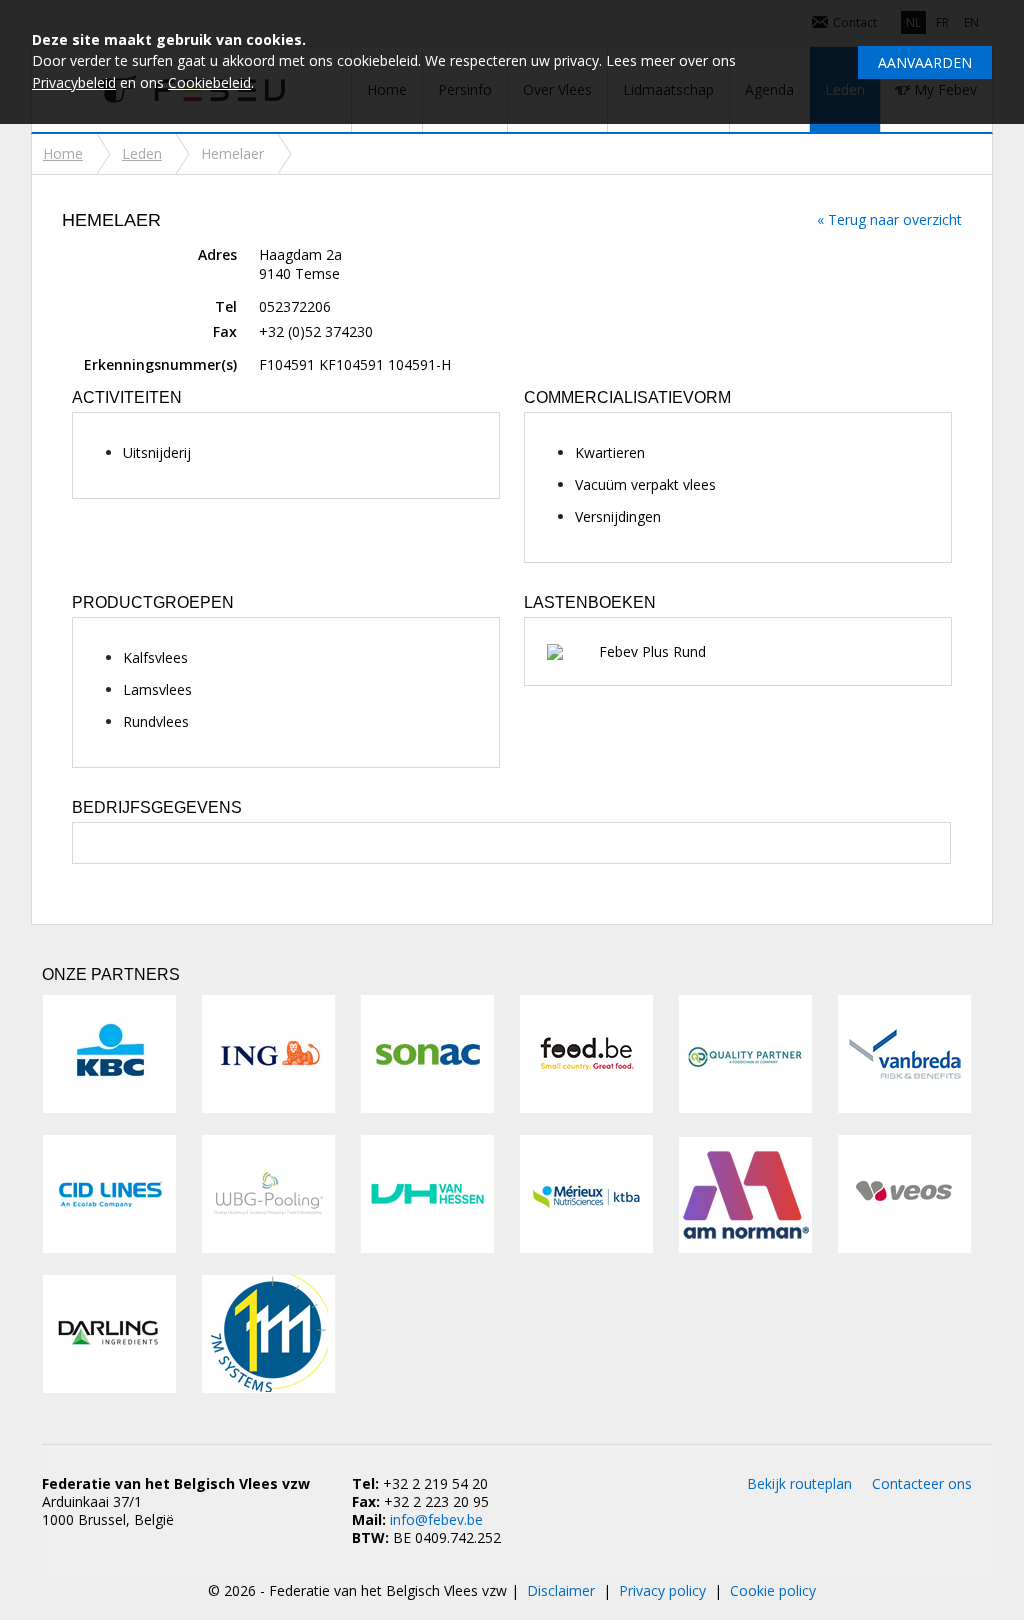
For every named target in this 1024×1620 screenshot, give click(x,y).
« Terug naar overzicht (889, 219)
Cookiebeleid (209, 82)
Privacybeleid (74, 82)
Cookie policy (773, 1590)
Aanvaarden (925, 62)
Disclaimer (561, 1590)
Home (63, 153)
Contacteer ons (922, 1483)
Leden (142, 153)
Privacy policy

+--

Assignment
An exact, image-free transcript of the material is required.

The completed task
For every named target in this 1024×1620 screenshot, give click(x,y).
« Terug naar overzicht (889, 219)
Cookiebeleid (209, 82)
Privacybeleid (74, 82)
Cookie policy (773, 1590)
Aanvaarden (925, 62)
Disclaimer (561, 1590)
Home (63, 153)
Contacteer ons (922, 1483)
Leden (142, 153)
Privacy policy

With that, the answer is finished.